▸ **Task item**:
Reproduce exactly the span of lines beginning at the one with "The width and height of the screenshot is (1071, 400)." and ending at the last line of the data below, omitting pictures.

▸ **Records for the task**:

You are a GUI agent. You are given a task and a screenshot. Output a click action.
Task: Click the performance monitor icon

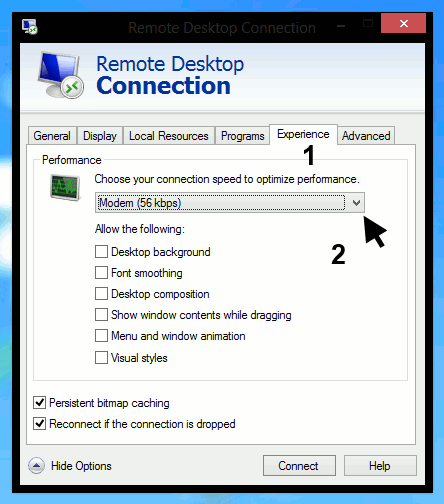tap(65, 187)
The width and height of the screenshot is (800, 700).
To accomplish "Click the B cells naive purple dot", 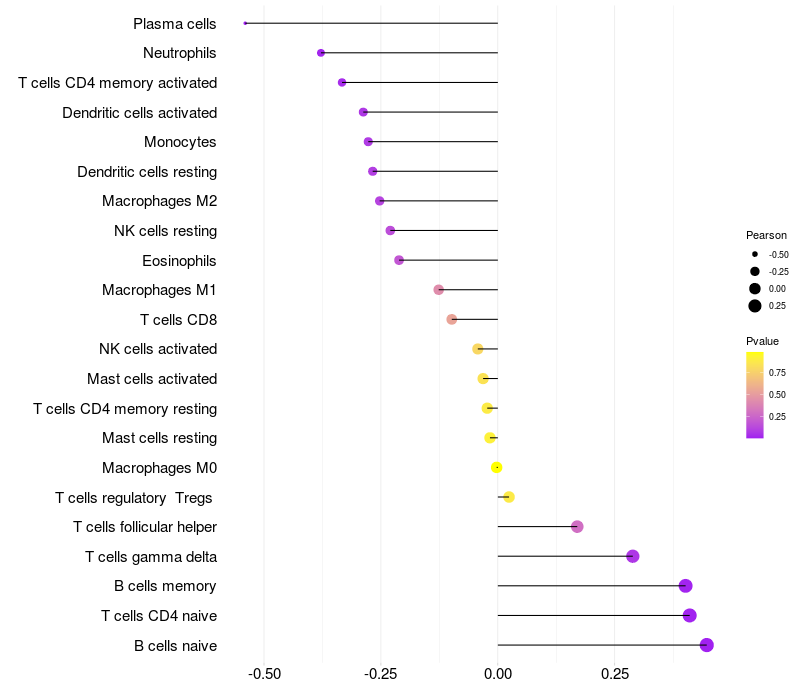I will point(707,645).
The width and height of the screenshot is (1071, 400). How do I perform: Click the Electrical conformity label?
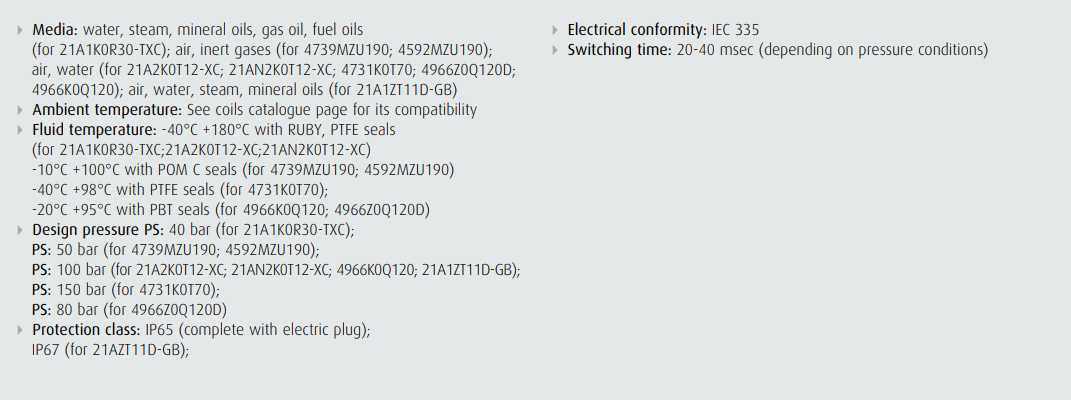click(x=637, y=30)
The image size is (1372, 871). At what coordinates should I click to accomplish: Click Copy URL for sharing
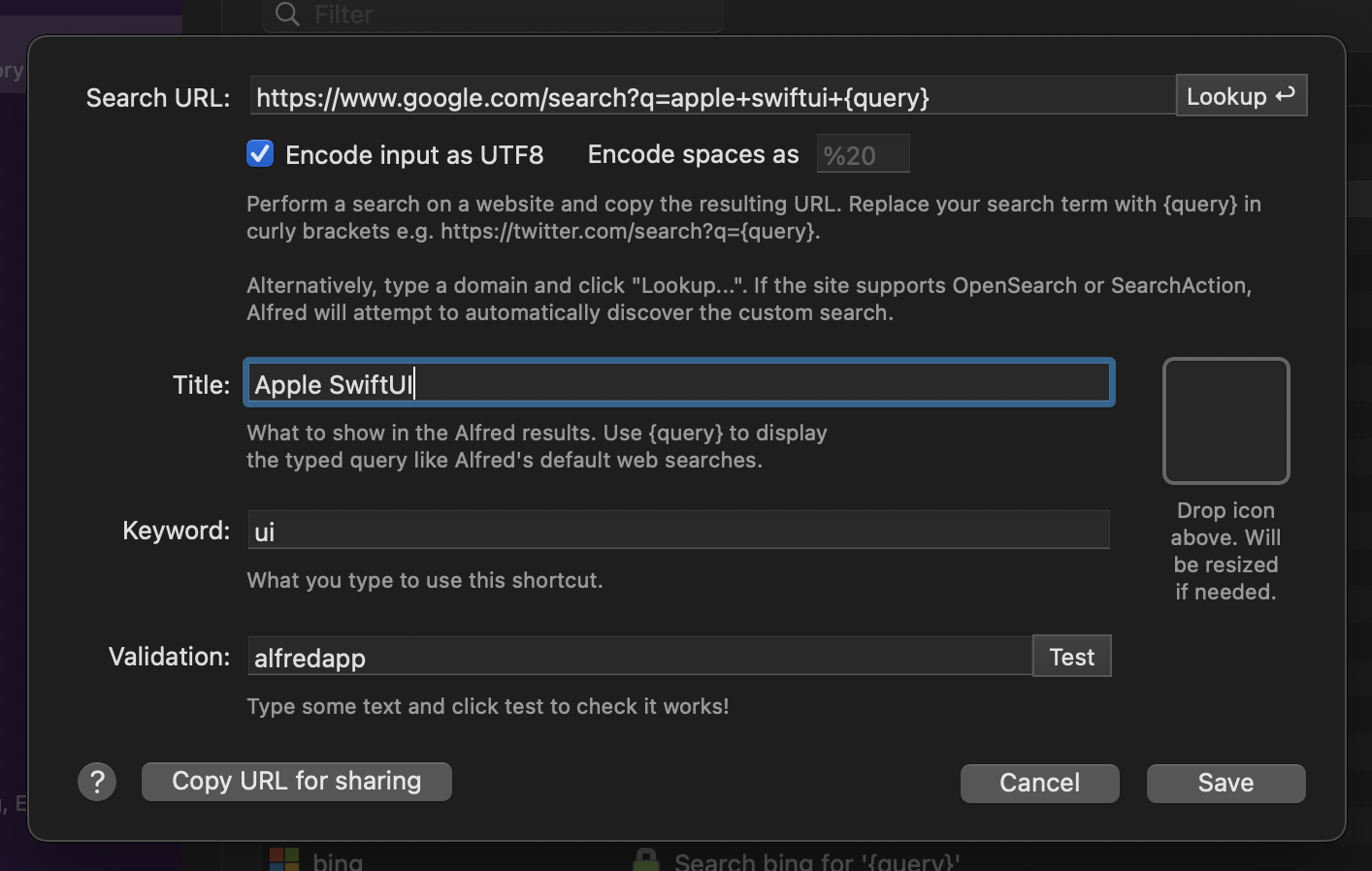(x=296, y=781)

▸ **Response for this exercise**:
The width and height of the screenshot is (1071, 400). How do I perform: Click the Electrical conformity label?
click(x=637, y=30)
The image size is (1372, 871). At what coordinates should I click to accomplish: Click Copy URL for sharing
(x=296, y=781)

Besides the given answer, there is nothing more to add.